Ce chef Toba était alors un homme d’une cinquantaine d’années à l’aspect doux ; il comprenait l’espagnol et le parlait un peu, car il avait fait des séjours assez longs dans les colonies de pénétration du haut Parana. Il raconta plusieurs fois à mon frère qu’il avait été le premier à frapper Crevaux d’un coup de massue sur la nuque. Il aurait été poussé à agir ainsi par les missionnaires boliviens qui lui auraient dit : « Un blanc viendra bientôt pour vous jeter le mauvais sort, il se présentera sans armes, mais lui et sa troupe agiteront des branches vertes pour exciter les Esprits de Mal contre vous. »
Crevaux avait laissé entendre avant de quitter Buenos-Aires, qu’il agirait avec les Tobas de même façon qu’avec les indiens de l’Orénoque. Il avait été cependant averti par un Français fort au courant des mœurs des indiens du Chaco qu’il allait se trouver en face d’adversaires bien différents, et qu’il ne fallait pas se fier à eux ni quitter les embarcations sinon en force supérieure et bien armé. Néanmoins sans tenir compte de cet avis, il commit l’immense imprudence de descendre à terre sans armes, ne laissant à bord qu’un cuisinier et un marin, homme d’une trentaine d’années.
Le chef Toba racontait que lui et les siens avaient entouré les blancs qui venaient vers eux en agitant des rameaux et que, tout à coup, tous ensemble ils avaient frappé les étrangers. Pour sa part, il se vantait, à tort ou à raison, d’avoir porté un coup terrible au chef blanc, avec la massue qu’il avait encore en sa possesion et qu’il montrait complaisamment. Questionné sur le motif qui avait pu pousser les Tobas à massacrer des blancs inoffensifs, ses réponses étaient plus qu’embarrassées et il sera à jamais impossible de connaître l’exacte vérité à ce sujet. Un point seul demeure certain, c’est que les Tobas furent excités et poussés au massacre ; le furent-ils par les pères missionnaires boliviens, comme le bruit s’en est répandu depuis dans l’Amérique du Sud avec persistance et comme les propos du chef Toba le feraient croire, ou bien par les autorités du pays qui, en 1882, sur les frontières de l’Argentine, de la Bolivie et du Paraguay, comptaient dans leurs rangs des gens peu recommandables, suspects d’entretenir avec les Tobas quelque commerce illicite qu’ils auraient craint de voir dévoilé? C’est ici un point de l’histoire de la civilisation, que la nuit la plus obscure enveloppe encore.

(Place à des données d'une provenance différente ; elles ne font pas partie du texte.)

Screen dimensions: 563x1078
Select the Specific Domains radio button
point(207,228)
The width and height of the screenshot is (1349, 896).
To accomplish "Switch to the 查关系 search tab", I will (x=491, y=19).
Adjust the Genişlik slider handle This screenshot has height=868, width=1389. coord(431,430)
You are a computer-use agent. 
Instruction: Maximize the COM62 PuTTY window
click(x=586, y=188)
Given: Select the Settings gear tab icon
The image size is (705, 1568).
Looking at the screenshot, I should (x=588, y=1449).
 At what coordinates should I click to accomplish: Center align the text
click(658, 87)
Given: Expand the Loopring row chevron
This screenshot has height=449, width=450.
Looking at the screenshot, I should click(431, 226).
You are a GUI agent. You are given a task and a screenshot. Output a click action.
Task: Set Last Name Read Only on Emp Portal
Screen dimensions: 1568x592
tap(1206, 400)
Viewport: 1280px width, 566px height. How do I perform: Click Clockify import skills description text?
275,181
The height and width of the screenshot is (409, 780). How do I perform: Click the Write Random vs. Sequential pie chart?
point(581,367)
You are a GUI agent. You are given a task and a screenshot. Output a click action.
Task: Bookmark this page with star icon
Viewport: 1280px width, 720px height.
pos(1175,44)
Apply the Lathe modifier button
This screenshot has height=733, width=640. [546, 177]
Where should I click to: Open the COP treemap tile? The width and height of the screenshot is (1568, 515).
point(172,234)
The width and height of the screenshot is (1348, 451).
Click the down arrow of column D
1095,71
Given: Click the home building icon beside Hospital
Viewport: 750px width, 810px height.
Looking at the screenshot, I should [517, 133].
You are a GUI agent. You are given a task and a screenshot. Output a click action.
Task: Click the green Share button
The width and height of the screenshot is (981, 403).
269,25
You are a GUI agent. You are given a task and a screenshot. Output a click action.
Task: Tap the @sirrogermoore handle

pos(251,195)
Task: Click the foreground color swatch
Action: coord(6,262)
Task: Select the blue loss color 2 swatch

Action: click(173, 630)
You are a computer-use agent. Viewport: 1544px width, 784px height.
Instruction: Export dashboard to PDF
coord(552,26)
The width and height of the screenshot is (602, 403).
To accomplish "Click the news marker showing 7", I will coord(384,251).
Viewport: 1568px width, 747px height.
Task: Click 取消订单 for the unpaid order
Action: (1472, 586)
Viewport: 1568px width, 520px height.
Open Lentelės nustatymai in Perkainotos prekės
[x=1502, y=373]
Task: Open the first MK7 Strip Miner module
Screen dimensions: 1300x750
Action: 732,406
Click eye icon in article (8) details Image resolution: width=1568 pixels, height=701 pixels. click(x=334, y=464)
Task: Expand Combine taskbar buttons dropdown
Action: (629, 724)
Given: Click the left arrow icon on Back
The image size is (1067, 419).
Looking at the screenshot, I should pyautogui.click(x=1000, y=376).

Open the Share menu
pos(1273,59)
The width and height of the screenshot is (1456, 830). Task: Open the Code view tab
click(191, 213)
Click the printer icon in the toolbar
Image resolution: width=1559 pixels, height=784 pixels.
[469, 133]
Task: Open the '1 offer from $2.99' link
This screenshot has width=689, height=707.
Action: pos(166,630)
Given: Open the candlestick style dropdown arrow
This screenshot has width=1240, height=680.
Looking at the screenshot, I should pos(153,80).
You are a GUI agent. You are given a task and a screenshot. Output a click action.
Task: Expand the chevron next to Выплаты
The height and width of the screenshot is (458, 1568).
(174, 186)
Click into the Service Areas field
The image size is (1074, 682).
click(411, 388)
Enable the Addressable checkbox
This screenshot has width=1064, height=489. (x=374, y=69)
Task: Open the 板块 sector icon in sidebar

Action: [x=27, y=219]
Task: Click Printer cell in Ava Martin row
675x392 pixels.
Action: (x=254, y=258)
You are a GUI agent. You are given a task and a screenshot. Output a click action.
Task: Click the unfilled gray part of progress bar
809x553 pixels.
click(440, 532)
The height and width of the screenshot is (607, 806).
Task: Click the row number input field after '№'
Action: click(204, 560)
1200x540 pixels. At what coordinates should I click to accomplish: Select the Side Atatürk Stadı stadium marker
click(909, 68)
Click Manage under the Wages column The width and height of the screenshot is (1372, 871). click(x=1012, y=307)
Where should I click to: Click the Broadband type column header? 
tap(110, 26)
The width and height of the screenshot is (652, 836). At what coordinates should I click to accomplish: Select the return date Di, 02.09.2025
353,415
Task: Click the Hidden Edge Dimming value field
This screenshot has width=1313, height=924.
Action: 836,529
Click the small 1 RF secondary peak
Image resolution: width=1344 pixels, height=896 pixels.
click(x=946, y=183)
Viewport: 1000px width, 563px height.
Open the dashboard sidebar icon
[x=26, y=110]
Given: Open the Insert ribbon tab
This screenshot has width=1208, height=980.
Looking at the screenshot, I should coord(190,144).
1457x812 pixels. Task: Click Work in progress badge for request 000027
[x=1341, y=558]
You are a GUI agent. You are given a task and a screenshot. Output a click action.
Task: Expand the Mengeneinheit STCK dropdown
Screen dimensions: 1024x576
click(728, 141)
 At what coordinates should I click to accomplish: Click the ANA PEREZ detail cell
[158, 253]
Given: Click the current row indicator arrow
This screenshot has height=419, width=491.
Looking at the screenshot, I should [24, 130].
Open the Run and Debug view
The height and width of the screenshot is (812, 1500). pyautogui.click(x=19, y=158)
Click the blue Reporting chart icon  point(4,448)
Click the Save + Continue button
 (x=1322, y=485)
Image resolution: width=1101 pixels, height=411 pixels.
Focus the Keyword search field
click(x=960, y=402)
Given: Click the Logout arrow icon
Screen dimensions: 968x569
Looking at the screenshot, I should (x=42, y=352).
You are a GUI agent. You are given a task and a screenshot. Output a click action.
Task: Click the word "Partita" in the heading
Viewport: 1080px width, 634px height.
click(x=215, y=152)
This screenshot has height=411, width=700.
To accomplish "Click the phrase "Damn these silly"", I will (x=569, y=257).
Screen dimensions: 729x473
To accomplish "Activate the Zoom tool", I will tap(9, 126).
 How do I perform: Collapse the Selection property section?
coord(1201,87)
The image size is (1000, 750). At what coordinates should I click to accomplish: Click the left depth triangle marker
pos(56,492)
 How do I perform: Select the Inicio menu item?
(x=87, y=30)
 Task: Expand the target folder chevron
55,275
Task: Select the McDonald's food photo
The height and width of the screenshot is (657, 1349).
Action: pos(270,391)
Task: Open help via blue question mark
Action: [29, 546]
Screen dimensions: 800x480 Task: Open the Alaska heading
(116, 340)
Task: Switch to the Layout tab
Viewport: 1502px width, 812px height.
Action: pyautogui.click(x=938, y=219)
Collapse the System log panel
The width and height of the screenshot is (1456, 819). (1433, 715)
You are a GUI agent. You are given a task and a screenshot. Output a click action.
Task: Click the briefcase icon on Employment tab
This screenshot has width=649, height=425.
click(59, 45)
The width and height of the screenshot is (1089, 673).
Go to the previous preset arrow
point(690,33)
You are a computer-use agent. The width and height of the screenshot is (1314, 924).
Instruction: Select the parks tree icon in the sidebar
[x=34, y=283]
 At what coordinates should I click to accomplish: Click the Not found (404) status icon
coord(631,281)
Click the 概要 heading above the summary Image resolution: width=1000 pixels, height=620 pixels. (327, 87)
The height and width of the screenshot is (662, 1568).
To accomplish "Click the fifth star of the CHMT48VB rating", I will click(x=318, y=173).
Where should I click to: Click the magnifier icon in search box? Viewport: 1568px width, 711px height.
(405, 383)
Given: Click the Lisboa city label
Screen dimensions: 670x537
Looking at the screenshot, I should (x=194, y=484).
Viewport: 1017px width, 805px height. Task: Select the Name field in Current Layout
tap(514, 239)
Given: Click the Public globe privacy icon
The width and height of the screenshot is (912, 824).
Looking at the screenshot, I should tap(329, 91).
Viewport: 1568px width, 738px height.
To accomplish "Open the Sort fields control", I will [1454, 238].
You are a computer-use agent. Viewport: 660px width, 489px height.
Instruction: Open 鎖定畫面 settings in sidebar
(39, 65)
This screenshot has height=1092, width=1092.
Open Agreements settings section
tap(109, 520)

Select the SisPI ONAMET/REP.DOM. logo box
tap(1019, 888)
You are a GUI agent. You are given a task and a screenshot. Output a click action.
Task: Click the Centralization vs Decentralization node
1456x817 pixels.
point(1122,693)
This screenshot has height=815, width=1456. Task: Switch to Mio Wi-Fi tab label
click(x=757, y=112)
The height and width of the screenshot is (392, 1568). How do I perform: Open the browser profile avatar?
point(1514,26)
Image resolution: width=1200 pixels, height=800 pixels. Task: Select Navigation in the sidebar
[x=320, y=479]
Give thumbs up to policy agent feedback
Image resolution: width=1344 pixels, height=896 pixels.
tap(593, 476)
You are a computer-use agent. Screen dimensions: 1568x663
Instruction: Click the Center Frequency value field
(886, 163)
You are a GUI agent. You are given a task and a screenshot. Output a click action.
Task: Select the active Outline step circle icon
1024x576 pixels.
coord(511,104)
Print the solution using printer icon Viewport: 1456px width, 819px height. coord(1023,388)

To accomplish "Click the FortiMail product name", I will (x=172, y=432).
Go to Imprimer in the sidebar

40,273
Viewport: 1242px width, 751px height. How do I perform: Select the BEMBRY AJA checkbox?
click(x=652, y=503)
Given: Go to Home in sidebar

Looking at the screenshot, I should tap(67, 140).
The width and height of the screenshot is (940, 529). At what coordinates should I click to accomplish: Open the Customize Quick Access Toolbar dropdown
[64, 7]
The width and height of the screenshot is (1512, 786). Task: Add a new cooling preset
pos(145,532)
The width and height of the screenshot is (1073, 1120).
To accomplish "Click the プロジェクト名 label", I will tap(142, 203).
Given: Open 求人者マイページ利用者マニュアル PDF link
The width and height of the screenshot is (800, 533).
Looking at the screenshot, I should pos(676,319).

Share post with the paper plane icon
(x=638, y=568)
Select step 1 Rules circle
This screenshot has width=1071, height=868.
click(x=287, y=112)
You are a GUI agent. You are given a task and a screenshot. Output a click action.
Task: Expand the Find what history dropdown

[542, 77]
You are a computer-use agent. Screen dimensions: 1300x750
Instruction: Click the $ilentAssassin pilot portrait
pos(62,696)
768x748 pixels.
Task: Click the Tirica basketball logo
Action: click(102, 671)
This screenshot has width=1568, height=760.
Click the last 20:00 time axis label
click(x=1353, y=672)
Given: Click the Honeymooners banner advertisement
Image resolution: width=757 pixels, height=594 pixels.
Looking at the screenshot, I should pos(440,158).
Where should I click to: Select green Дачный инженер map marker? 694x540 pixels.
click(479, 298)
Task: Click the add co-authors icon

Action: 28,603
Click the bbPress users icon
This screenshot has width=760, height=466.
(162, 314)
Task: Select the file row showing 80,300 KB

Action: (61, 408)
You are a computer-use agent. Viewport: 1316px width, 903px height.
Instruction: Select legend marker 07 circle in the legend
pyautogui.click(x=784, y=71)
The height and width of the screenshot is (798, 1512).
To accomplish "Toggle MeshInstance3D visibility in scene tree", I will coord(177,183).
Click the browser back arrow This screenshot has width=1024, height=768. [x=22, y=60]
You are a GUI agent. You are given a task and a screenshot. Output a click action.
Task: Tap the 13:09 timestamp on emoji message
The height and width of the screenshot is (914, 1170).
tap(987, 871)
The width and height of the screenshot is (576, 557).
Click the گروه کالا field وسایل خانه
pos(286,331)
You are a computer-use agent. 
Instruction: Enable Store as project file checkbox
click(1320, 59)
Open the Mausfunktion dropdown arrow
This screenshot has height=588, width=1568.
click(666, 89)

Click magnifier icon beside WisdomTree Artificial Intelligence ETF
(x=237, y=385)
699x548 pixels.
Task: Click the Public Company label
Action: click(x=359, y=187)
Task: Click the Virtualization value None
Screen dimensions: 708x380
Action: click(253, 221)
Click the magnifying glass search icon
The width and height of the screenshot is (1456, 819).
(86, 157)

Après le massacre, le jeune marin demeuré à bord redescendit le Pilcomayo à la nage en se nourrissant de fruits, de racines et de poissons : il arriva à demi-mort en face de l’Assomption dans le Paraguay. Il a laissé un récit du massacre et de sa merveilleuse descente du Pilcomayo qui est encore un sujet d’étonnement pour les populations Paraguayennes. Le cuisinier du bord aurait également échappé à la mort et serait arrivé sain et sauf en Bolivie.

(source « Persée » d’après Wagner L-D in Journal de la société des Américanismes. Tome 7-1-2, 1910. Pp 121-122.)